How does users geo-location work¶
The following users/devices are automatically geo-located:
- The people using the Watcher browser extension
- The Enterprise Stations for which the "Site" configuration is set to "Automatic"
- The devices that are part of a Kadiska Fleet for which the "Site" configuration is set to "Automatic"
Three factors drive the way these are geo-located:
- the Sites/Gateways configuration
- the path used to send collected performance metrics to the Kadiska platform
- the Kadiska ability to identify users' private IP address used
In addition, in case of a CASB, the geo-location can also depend on Kadiska's ability to identify it automatically.
Path used to send collected performance metrics¶
In the following sections, we examine all possible scenarios you may encounter. For each scenario, we envisage how the collected data can be sent to the Kadiska platform and how this affect the "Application path" view.
No Site/Gateway configuration, no CASB automatic identification¶
When using a CASB, all users connect to the application by first passing through the CASB. The collected performance metrics can then be sent either through the same application path (so via the CASB) or directly to the Kadiska platform.
In the first scenario, the situation can be schematized as follows:
At the top of the picture, you see the remote users and onsite users connecting to the applications through the CASB. The red dotted lines correspond to the path of collected data traffic to the Kadiska platform.
At the bottom, you see what the "Application path" dashboard will look like:
- No gateway is identified
- There is no distinction between different types of users
- The ISP identification corresponds to the ISP of the CASB provider
- The users geo-location corresponds to the CASB location
This scenario is also valid for any other types of gateways, that is VPNs and corporate gateways.
In case the collected data do not pass through the CASB but are directly sent to the Kadiska platform, the situation is the following:
This way of collecting the data does only impact the geo-location of remote users. This time, these users are geo-located based on their local public IP addresses (for example their home Internet connection) and their local ISP is identified.
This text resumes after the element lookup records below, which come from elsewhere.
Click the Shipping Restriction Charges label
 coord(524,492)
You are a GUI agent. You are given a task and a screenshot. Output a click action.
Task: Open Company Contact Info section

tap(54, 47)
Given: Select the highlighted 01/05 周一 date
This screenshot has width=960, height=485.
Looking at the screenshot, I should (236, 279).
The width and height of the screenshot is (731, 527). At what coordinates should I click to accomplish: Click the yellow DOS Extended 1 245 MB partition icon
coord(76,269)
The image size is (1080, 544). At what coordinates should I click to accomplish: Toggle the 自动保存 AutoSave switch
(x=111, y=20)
No Site/Gateway configuration, CASB automatic identification¶
If you do not configure any site and gateway but use one of the major CASB providers automatically recognized by Kadiska, even if you cannot geo-locate the users, you can identify the CASB itself. When the collected data are sent through the CASB, the geolocation and corresponding ISP will be those of the CASB itself.
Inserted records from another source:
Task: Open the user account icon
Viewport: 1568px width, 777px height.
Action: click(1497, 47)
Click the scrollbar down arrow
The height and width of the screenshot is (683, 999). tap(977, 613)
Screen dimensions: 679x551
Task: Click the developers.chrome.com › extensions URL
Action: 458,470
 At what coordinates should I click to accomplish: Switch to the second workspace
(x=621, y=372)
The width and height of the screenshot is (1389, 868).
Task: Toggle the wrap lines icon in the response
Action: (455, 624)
When the collected data are directly sent to the Kadiska platform without passing through the CASB, the remote users are geo-located based on their local public IP address. Their local ISP is also identified.
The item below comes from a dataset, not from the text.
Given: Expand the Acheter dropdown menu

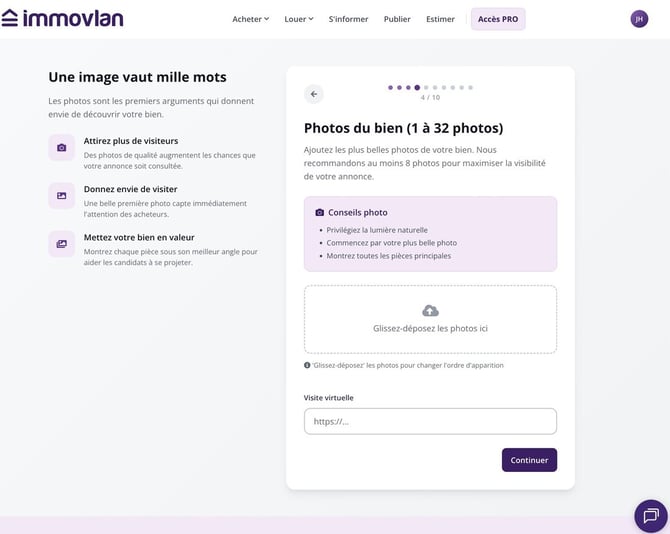Looking at the screenshot, I should pos(250,19).
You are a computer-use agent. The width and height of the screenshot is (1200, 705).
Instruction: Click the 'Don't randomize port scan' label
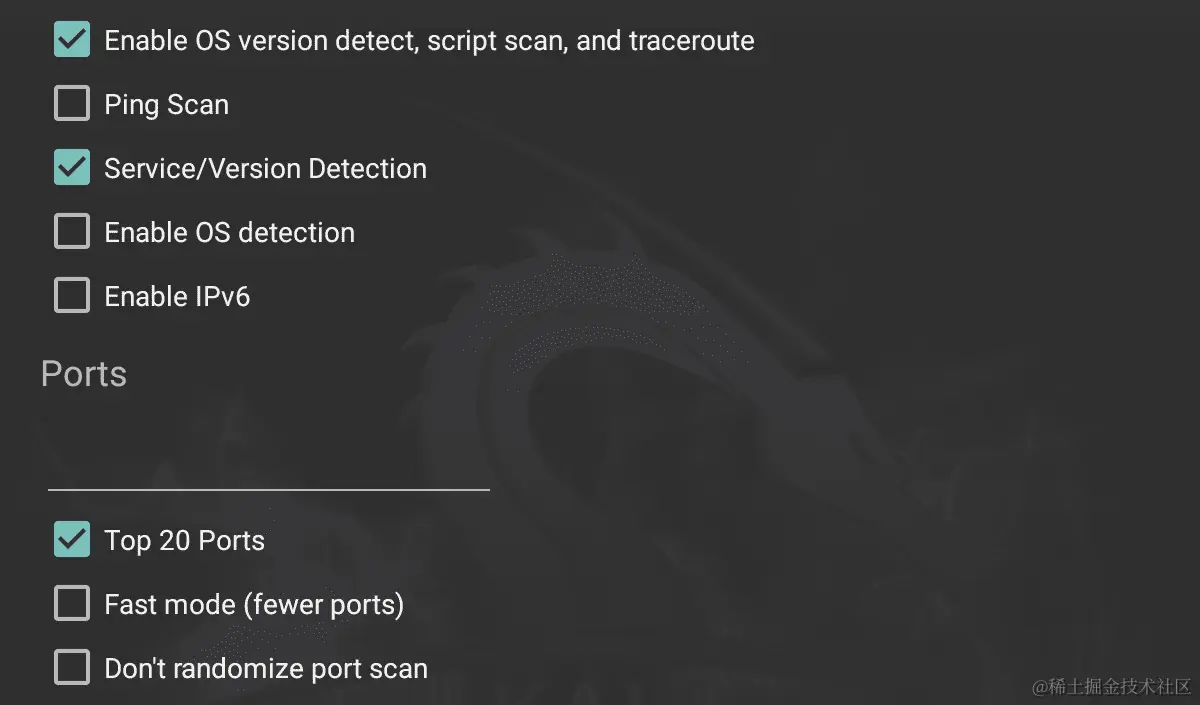[x=266, y=669]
Sites and Gateways are configured¶
When you configure your gateways (corporate gateways, VPNs or CASBs) and your corporate sites, you get a far better view. In this case, your sites are always geo-located based on their country and city configuration. The remote users are geo-located based on the way the collected data are sent to the Kadiska platform, as it was the case in all other scenarios.
When collected data are sent through your gateway, the remote users are geo-located based on the gateway public IP address. The ISP corresponds to the one on which the gateway is directly connected.
In this scenario, please make sure you link your sites configuration to the CASB.
When collected data are sent directly to the Kadiska platform without passing through the gateway, the remote users are correctly geo-located based on their local public IP addresses and local ISP.
In this scenario, please make sure you link your sites configuration to each site corporate gateway (the public IP address(es) of the local router) so that the users are correctly geo-located based on their respective site configuration. Be aware though that the CASB will not be identified in the sites-to-applications path.
Identification of user's private IP address¶
Assigning a user to a configured site requires the proper identification of the related private IP address used to connect to his/her local network.
The challenge is that a user's device can have multiple IP addresses (when having multiple network interfaces or using virtual environments for example) and can also have dual IP stacks (IPv4 and IPv6) activated at the same time.
In order to correctly identify the IP address used when connecting to monitored business applications, Kadiska performs the following steps:
- If there is only one IP address, it is kept by default
- If one of the discovered IP addresses matches a site configuration, then this IP address is kept
- In a dual stack configuration (IPv4 and IPv6), if collected data contains IPv4 server IP addresses an if the user's device has only one IPv4 private IP address, it is kept
- The same principle as in step 3 applies to IPv6
- If none of the previous steps is successful, then the private IP address is left empty
Remarks:
- When the user's private IP address is left empty, he/she is automatically considered to be remote.
- If Watcher is deployed through in-app JavaScript, then the users are always identified by their public IP address. They cannot be linked to configured sites.